An MRI scan of the fifth lumbar vertebra, seen from the top, shows bilateral (left and right sided) fractures of the Pars.
Spondylolysis Signs & Symptoms
This condition is most common in adolescents and is quite rare beyond this age group. Spondylolysis is characterised by an ache in the lower back which is exacerbated by sporting activities and eased by rest. Typically, it is sore when the patient bends backwards and closes down the joints between the vertebra. This is particularly felt if standing on one leg. If spondylolysis is suspected, a GP may decide to refer the patient for a scan to confirm the diagnosis.
- Consult a sports injury expert
- Wear a back brace to provide immobilisation & support
- Exercise with a swiss ball to increase lower back muscular stability
- Maintain fitness in the pool with a buoyancy aid
- Use a seat support to improve posture whilst sitting
- Exercises to strengthen spine and surrounding muscles
In most cases, complete rest is the treatment of choice. This would usually be for a period of 6 weeks, to allow the bone to heal. A back brace can be helpful to provide support and partial immobilisation. It also acts as a reminder to young people that they shouldn’t do too much activity.
As the bone is healing a progressive exercise program may commence, under the supervision of a chartered physiotherapist. This usually starts with exercises to increase the muscular stability in the lower back – a swiss ball can be very helpful as it allows partial weight bearing through the spine but promotes stability in the area, important to recover and prevent re-injury.
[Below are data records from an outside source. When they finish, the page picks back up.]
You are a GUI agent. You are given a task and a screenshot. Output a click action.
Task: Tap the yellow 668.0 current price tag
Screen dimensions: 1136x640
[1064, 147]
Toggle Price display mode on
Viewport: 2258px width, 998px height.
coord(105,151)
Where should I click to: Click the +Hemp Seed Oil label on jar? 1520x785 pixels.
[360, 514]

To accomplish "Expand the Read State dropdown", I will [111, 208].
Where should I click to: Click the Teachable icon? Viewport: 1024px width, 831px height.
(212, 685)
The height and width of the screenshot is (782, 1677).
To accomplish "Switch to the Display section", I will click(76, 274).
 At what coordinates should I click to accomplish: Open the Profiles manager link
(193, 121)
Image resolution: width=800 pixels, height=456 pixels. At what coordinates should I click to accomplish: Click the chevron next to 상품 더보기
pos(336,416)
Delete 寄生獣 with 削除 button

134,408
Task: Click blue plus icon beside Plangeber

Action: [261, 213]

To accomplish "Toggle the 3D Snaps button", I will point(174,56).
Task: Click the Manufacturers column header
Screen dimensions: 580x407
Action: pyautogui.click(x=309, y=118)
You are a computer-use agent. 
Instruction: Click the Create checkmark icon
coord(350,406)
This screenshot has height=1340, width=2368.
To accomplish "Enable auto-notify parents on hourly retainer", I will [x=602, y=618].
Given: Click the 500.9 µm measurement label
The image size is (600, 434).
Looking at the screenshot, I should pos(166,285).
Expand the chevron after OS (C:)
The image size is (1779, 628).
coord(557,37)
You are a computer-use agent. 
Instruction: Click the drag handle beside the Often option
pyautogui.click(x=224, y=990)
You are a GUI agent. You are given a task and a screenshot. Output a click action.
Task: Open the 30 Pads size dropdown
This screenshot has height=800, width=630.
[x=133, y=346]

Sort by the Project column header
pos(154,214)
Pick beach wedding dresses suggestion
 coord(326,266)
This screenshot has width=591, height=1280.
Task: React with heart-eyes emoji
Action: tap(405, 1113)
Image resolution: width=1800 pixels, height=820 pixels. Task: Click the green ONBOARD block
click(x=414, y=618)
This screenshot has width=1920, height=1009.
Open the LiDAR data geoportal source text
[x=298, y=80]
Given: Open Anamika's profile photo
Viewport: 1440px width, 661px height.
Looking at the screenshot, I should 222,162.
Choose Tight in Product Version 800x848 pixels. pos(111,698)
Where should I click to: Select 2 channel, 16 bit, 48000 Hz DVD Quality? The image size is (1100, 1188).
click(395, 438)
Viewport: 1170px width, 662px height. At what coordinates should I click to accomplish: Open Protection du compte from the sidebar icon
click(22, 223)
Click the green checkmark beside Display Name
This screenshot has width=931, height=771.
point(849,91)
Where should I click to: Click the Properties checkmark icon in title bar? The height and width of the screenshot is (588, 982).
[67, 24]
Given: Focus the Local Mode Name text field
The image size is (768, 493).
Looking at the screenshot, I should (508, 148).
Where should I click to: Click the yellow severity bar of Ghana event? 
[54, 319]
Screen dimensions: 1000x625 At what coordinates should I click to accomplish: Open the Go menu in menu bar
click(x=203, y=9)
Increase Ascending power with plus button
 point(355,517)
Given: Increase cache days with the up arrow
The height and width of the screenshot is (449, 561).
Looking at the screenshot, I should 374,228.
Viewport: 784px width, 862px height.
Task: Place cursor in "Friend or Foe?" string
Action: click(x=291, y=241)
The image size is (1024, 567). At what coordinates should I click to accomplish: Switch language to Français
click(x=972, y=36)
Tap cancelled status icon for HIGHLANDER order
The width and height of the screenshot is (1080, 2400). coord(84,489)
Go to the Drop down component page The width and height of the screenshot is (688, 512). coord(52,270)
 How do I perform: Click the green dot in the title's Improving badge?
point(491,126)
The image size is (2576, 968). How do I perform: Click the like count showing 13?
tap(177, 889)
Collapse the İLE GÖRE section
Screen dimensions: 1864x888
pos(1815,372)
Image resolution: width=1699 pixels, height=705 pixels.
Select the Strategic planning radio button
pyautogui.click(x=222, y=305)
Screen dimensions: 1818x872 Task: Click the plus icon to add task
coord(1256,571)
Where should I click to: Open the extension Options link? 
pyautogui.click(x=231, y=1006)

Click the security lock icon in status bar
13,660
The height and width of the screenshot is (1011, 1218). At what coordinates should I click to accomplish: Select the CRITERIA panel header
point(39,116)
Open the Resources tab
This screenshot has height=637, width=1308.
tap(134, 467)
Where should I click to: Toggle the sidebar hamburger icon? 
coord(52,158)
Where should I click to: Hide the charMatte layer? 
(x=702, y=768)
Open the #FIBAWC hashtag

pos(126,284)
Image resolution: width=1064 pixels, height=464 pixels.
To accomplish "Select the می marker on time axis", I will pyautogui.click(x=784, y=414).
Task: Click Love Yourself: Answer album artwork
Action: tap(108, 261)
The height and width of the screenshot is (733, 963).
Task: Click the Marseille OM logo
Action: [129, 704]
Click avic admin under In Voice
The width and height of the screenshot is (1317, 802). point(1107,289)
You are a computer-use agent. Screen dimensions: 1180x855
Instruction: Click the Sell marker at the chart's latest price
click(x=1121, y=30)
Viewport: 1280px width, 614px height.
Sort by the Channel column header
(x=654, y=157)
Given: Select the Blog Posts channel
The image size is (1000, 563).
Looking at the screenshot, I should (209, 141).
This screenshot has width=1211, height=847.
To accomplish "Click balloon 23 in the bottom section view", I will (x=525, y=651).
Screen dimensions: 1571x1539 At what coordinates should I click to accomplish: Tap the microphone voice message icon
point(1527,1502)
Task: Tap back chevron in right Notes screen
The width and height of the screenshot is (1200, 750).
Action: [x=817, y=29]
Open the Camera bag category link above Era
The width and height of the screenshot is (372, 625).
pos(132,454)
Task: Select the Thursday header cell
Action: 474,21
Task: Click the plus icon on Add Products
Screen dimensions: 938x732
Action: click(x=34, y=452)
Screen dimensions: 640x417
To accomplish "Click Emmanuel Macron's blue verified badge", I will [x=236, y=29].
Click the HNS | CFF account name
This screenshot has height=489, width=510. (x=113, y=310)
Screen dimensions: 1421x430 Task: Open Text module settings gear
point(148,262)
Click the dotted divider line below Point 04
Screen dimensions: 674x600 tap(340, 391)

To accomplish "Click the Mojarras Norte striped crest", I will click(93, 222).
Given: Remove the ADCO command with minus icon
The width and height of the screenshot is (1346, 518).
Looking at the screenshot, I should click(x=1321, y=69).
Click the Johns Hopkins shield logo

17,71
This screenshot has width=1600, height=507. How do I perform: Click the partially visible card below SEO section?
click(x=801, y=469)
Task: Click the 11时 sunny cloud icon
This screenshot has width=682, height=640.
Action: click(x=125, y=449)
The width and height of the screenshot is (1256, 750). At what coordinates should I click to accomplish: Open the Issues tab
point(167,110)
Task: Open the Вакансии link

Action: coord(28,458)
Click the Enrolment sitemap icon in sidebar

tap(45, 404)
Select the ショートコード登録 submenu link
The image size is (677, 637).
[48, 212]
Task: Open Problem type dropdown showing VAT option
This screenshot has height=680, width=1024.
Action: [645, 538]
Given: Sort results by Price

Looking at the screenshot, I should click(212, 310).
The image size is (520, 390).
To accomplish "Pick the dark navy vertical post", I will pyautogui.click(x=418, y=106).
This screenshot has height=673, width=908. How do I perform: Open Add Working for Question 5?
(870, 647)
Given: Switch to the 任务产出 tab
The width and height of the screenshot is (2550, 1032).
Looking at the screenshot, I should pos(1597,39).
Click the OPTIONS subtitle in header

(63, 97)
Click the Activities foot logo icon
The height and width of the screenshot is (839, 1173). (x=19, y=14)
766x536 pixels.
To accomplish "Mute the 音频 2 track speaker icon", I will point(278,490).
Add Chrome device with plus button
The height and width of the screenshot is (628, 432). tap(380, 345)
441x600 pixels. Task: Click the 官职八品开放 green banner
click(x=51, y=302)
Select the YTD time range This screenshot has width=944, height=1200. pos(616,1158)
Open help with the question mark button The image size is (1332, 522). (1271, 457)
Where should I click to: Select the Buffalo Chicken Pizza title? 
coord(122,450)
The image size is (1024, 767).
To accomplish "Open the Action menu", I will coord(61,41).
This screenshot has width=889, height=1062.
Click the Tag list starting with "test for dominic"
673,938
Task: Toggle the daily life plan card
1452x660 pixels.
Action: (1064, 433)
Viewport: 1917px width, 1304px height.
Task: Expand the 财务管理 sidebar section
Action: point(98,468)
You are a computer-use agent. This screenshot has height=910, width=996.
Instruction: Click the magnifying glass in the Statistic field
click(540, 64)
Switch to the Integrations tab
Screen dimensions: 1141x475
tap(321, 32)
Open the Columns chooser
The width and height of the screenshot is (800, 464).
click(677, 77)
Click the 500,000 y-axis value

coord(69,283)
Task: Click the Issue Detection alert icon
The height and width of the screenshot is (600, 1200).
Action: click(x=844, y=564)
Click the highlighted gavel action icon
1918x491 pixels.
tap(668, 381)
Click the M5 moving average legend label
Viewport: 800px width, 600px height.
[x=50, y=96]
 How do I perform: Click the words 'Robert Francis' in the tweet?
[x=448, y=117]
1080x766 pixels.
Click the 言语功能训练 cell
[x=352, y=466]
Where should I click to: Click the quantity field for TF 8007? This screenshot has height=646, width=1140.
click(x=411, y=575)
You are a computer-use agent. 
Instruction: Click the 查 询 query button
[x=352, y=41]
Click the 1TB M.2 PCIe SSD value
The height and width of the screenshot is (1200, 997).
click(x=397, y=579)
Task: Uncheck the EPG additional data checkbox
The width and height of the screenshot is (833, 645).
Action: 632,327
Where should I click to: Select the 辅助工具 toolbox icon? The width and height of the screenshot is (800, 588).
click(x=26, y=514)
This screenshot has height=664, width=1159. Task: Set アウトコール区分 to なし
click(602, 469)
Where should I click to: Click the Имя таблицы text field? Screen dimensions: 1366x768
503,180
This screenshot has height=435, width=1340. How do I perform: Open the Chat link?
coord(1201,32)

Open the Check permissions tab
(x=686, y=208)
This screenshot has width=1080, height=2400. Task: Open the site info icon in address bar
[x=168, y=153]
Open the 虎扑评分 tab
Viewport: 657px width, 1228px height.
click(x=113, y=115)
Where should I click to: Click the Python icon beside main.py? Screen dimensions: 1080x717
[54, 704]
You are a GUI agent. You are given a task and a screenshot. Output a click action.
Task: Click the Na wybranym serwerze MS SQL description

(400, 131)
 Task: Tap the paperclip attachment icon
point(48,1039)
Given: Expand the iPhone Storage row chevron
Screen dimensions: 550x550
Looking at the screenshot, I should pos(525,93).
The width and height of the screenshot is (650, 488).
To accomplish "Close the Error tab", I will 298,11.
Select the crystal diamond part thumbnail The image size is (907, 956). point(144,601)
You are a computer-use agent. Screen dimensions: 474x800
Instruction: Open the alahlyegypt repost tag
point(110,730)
Non weight bearing exercise such as pool running using a buoyancy belt can also be useful during this period as this is an excellent method of maintaining cardiovascular fitness.
As the bone is healing a progressive exercise program may commence, under the supervision of a chartered physiotherapist. This usually starts with non-weight bearing exercises to increase the muscular stability and strength in the lower back and especially the core muscles. This is usually monitored closely and pain is avoided.
Muscle Exercises for the Back
It is important that the correct diagnosis has been identified and rehabilitation initially starts with an appropriate period of rest and then a graduated strengthening programme is introduced which is sport and person specific. It is important to allow healing otherwise long term pain and back problems can be an issue and limit the potential to progress in a sport.
Sporting activities should be practiced on grass if possible. Compared to Astroturf and concrete, grass has some degree of ‘give’ in it that reduces the forces that are transmitted through the spine. Competitive games should be limited to 30 each season and practice sessions should be monitored and extended gradually in frequency, duration and intensity. It is important that adequate rest periods are taken between training sessions and matches, and practices should not be overdone, particularly when participating in activities such as taking throw-ins in football and fast bowling in cricket.
Adequate shoes should be worn to improve shock absorption and footwear should be replaced frequently throughout a season to ensure less impact is transmitted to the joints and spine.
The posture should be monitored. By slouching in a poor posture the back muscles become ineffective in protecting the back from injury. Sitting slumped in front of a computer for long periods should be avoided. The back should be well supported with a seating support cushion and regular breaks should be taken.
In the long term, good posture and engaging with a variety of training techniques and exercises are used to improve the strength and mobility of the spine and reduce the possibility of overload.